Прокурор мрачнеет: Берию расстреляли сразу же после его обвинительной речи. Даже не дав ему дежурного занюханного адвокатишку.
— А теперь вот вы и мой обвинитель. Универсал...
— Но-но!
— Неужели вы думаете, что моя работа менее благородна, чем ваша? Ведь люди звереют именно тогда, когда перестают понимать стихи. А перестают их понимать в первую очередь тогда, когда талантливые стихи перестают рождаться как таковые. Не тогда даже, когда их не печатают, а когда не рождаются, — кричит, приподнимаясь со стула. — Вы этого добиваетесь? Так тогда шлёпните меня сразу. Это у вас хорошо получается, — опять, зараза, о Берии напомнил, — и грузно, по-стариковски опускается на стул.
— Так я же и говорю: талантливые, а не на злобу дня, — довольный своею уловкою, усмехается прокурор. — Договорились?
Поэт опять зажимает уши ладонями.
— Договорились, — отвечает за него прокурор.
Идёт к дверям и вместо того, чтобы воспользоваться кнопкою на торце стола, распахивает двери и кричит в приёмную — там даже охранник вскакивает.
— Анна Ивановна!
Возвращается, садится теперь уже в своё кресло.
— Для вас же стараюсь. Вдруг ещё напишете что-нибудь путное.
Поэт нехотя убирает ладони — век бы не слыхать:
— Могли бы и понять: моя работа тоже не менее благородна, но при этом ещё более опасна, чем ваша...
— Как вы думаете, долго наверху продержится этот «человек без свойств»?
Прокурор закашливается.
— Кто-кто?
— Ну, этот ваш — звонарь, — поэт тоже смотрит в сторону простенка.
Прокурор попёрхивается, собираясь что-то рявкнуть.
Но в то же время входит Анна Ивановна — та самая, пожилая, что сидела с «Новым миром» в приёмной. Теперь уже у неё в руках большая, разлинованная стенографическая тетрадь с десяток остро отточенных карандашей в цветном стакане.

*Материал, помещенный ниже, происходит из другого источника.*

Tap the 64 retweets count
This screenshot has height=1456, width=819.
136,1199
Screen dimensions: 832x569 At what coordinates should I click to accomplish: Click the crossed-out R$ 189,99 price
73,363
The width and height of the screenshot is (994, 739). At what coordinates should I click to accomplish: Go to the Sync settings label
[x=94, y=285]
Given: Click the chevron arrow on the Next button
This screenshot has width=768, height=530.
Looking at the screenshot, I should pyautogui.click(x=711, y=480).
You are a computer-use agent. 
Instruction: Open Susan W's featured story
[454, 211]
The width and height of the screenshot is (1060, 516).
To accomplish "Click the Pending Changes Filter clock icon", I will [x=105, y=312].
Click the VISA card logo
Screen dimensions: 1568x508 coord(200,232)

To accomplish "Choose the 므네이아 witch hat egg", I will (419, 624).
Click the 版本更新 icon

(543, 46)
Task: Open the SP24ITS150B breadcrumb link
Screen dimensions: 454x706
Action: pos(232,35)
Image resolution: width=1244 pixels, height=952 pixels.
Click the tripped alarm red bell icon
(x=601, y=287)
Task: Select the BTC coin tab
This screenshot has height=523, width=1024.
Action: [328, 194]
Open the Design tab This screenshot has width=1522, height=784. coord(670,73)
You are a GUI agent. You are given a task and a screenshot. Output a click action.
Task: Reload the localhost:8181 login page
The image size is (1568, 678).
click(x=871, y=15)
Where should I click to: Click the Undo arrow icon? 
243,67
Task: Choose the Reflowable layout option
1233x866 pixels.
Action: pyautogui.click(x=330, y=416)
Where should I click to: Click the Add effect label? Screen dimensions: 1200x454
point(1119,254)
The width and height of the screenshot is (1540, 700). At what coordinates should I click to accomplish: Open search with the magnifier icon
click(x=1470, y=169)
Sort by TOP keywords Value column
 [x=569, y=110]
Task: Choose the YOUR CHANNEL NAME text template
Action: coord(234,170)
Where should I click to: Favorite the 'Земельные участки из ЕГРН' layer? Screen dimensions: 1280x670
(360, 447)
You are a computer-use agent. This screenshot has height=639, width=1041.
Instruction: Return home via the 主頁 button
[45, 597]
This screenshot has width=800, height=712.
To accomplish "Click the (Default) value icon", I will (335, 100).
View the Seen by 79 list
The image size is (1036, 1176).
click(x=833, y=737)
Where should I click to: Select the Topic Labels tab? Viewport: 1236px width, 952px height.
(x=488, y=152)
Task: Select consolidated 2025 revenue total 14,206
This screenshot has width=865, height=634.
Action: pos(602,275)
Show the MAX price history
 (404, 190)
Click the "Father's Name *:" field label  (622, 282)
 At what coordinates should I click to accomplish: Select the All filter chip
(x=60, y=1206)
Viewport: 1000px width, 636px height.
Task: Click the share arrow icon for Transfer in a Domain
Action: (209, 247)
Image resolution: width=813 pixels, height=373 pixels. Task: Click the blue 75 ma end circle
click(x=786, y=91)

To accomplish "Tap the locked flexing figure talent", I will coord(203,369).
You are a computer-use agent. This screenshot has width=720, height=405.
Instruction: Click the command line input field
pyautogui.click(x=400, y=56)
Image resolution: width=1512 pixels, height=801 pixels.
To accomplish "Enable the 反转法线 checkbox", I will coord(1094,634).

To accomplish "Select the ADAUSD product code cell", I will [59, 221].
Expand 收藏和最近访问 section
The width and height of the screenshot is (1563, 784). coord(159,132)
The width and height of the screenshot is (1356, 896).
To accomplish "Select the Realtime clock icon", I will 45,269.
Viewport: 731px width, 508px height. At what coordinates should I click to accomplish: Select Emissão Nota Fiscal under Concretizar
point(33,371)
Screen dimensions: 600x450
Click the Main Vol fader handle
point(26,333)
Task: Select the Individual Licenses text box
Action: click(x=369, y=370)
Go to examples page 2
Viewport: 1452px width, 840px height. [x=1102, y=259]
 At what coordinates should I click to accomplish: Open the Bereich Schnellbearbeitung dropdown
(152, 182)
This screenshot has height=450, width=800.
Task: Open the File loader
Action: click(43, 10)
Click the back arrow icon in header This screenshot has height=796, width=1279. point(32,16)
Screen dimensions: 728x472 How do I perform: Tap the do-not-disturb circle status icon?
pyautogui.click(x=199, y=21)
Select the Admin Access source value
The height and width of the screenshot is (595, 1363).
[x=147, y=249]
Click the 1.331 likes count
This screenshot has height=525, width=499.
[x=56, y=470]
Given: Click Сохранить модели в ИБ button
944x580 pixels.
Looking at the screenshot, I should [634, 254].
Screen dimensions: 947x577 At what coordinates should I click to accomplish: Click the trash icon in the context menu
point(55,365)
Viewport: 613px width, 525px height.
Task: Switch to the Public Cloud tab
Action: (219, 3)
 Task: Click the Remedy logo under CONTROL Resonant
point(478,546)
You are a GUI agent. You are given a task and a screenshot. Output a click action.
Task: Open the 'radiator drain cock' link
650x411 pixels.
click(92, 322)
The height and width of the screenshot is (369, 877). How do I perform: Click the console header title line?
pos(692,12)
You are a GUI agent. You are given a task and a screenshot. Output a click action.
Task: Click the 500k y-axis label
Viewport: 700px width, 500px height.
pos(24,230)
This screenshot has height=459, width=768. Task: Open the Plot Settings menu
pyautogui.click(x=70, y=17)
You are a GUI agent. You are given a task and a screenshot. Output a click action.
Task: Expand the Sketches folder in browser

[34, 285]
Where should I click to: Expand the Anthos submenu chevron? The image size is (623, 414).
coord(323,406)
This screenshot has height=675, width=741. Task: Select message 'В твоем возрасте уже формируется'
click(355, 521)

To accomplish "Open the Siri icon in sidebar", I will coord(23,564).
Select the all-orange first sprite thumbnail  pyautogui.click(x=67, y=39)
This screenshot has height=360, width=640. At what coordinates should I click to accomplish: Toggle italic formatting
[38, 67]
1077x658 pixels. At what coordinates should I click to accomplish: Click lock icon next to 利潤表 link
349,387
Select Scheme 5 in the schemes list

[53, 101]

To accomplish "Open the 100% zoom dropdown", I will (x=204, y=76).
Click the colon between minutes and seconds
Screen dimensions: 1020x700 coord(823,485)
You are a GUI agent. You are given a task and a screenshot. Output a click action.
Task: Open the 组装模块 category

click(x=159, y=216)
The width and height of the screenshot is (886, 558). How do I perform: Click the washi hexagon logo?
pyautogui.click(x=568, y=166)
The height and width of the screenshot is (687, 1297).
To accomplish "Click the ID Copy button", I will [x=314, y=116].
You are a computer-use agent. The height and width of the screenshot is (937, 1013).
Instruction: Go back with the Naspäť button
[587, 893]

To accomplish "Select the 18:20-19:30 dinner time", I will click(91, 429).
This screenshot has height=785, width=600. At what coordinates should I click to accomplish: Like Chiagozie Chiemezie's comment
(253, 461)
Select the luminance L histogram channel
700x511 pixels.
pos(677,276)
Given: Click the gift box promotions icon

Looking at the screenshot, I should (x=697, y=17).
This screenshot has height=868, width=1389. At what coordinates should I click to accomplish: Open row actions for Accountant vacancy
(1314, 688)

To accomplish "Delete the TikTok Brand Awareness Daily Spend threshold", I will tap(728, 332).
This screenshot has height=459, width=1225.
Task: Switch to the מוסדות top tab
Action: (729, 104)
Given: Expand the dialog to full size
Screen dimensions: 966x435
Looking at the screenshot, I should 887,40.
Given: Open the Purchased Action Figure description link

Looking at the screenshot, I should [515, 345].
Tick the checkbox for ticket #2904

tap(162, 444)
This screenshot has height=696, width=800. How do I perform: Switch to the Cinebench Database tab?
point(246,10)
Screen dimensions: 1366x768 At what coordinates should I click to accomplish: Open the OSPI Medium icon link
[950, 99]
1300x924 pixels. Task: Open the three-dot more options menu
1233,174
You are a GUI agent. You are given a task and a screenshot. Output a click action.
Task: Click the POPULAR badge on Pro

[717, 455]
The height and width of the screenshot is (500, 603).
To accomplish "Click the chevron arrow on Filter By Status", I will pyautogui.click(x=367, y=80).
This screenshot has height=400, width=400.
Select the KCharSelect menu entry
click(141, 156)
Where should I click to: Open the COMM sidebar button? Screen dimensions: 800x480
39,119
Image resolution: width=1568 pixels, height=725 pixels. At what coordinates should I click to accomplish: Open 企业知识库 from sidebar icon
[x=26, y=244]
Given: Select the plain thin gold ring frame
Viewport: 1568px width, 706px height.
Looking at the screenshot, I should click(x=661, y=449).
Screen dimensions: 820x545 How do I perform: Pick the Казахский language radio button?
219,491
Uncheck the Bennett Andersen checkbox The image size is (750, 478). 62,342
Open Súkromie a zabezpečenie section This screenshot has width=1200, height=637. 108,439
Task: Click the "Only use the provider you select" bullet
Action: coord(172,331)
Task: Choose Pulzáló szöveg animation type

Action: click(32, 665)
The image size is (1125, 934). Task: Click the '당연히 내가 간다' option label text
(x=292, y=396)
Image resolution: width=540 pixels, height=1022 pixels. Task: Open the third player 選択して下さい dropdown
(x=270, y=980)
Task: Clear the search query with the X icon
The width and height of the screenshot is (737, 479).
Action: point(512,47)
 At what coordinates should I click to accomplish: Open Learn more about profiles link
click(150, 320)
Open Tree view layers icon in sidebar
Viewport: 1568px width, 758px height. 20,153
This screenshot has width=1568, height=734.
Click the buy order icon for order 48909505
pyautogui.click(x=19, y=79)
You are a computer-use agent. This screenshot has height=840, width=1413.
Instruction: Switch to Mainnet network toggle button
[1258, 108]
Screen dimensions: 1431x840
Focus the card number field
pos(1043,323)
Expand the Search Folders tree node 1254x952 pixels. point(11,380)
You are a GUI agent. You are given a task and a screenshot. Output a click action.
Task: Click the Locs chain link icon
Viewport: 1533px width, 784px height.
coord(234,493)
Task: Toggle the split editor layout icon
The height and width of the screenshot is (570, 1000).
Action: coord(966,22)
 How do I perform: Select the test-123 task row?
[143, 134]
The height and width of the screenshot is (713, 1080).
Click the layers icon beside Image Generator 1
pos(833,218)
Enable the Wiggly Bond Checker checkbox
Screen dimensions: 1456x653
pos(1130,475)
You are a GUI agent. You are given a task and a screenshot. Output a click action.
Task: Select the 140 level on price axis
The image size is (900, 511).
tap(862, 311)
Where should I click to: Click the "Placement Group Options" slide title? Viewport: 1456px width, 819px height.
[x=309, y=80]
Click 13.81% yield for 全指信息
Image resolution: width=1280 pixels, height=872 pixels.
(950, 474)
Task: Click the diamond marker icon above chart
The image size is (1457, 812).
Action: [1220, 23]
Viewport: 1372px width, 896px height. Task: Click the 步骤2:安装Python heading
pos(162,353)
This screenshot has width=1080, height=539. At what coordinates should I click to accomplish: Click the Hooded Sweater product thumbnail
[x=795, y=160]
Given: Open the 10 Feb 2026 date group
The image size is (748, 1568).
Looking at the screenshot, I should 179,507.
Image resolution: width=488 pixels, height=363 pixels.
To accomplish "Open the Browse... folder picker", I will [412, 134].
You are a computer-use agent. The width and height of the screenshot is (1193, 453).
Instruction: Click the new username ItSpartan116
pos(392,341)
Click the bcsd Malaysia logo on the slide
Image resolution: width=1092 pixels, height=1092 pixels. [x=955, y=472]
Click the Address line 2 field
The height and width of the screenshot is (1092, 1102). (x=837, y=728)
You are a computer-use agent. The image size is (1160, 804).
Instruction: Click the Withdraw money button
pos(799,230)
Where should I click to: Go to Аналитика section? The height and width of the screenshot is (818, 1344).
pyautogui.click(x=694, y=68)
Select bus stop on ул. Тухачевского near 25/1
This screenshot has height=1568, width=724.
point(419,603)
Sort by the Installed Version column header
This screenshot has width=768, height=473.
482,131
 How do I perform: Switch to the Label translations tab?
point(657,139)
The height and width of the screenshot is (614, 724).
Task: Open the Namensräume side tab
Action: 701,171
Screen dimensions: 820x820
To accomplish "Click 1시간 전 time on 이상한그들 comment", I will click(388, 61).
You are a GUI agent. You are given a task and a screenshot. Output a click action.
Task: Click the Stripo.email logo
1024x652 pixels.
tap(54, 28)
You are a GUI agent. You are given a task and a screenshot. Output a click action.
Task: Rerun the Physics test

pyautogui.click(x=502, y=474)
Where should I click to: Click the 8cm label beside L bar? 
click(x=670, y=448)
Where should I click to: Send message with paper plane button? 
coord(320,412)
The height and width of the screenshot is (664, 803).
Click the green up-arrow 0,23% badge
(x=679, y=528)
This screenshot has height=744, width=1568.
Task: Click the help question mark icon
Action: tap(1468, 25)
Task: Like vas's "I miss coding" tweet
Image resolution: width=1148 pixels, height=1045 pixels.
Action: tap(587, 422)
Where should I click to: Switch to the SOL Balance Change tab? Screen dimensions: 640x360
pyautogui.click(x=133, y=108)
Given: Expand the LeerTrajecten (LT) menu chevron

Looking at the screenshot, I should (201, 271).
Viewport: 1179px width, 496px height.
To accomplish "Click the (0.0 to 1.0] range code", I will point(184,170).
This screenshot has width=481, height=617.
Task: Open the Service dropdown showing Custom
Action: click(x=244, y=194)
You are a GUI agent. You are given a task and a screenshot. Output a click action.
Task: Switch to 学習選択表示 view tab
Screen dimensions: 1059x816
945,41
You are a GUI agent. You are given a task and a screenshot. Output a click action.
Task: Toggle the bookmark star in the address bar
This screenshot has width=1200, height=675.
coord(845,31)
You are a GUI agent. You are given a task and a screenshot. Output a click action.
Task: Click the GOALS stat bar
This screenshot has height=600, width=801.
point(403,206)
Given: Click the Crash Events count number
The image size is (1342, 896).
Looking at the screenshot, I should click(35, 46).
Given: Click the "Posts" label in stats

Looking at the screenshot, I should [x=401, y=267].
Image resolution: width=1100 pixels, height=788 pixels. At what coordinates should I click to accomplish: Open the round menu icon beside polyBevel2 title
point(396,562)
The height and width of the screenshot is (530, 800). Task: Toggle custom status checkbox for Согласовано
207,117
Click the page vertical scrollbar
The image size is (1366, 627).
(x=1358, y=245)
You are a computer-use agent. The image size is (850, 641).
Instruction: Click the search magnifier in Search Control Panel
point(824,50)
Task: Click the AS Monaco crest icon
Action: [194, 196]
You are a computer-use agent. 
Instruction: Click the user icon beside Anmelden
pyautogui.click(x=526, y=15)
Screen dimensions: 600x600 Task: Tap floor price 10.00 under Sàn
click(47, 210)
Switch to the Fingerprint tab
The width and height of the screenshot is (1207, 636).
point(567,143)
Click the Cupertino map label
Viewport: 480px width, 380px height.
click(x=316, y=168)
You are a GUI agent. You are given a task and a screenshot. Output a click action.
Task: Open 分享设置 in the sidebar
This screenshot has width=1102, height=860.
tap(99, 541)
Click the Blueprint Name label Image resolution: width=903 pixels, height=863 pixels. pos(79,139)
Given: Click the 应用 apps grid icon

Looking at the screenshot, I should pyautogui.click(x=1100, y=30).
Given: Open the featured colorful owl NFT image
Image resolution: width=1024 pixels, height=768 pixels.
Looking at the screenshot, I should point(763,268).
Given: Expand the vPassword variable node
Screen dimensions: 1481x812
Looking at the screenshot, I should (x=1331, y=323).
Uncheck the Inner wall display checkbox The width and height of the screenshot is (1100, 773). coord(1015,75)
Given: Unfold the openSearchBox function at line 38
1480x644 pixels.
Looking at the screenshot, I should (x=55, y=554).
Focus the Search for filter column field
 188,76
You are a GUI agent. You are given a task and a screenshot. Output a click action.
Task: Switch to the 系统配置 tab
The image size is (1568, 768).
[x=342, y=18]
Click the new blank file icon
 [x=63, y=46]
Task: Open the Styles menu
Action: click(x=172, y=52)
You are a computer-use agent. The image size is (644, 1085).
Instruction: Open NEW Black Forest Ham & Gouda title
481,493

— А я думаю: недолго, — усмехается поэт.
Прокурор грозит ему пальцем.
— Вы читали Музиля? — улыбается поэт: как-никак размен уже состоялся.
— А что, его перевели?
— Да нет. В подлиннике.
— В подлинниках я немцев не читаю.
— Вообще-то, австрияков...
— Я знаю переводчика, Апта, который сейчас переводит его, — робко встревает, заминая неловкость, Анна Ивановна.
Прокурор смотрит на неё так, что пожилая сжимается в шерстяной комочек.
Прокурор опять грозит пальцем — теперь уже всем на свете.
VIII
Всё та же комната Ольги. В Подмосковье темнеет рано. Две женщины так и сидят друг против дружки. Несмотря на коньяк — ни мира, ни войны.
В дверь стучат.
— Это кто ещё? — встрепенулась Зинаида.
Ольга тоже вздрагивает и поправляет на плечах платок.
Обе подумали, что это Борис, и обе приготовились к бурной сцене: была не была — когда-то же это должно случиться!
Но поэт недаром не любит в жизни бурных сцен, оставляя, их только для стихов и прозы: это оказался не он.
В комнату, смущённо покряхтывая, вваливается Кузьмич, поношенный мужичонка в круглых стальных очках, делающих его похожим сразу и на поэта Заболоцкого, и на члена политбюро Суслова, в ватной безрукавке, в каких обычно управляются по хозяйству, и в толстых шерстяных носках с высокозаправленными в них штанинами — голландские калоши, видать, оставил в сенях.
— Вечер добрый! — здоровается, сдёргивая с лысины капелюху.
— Это ещё кто? — повторяет вопрос Зинаида.
— Кузьмич. Наш хозяин. Здравствуйте, Кузьмич, — поднимается ему навстречу Ольга. — С чем пожаловали?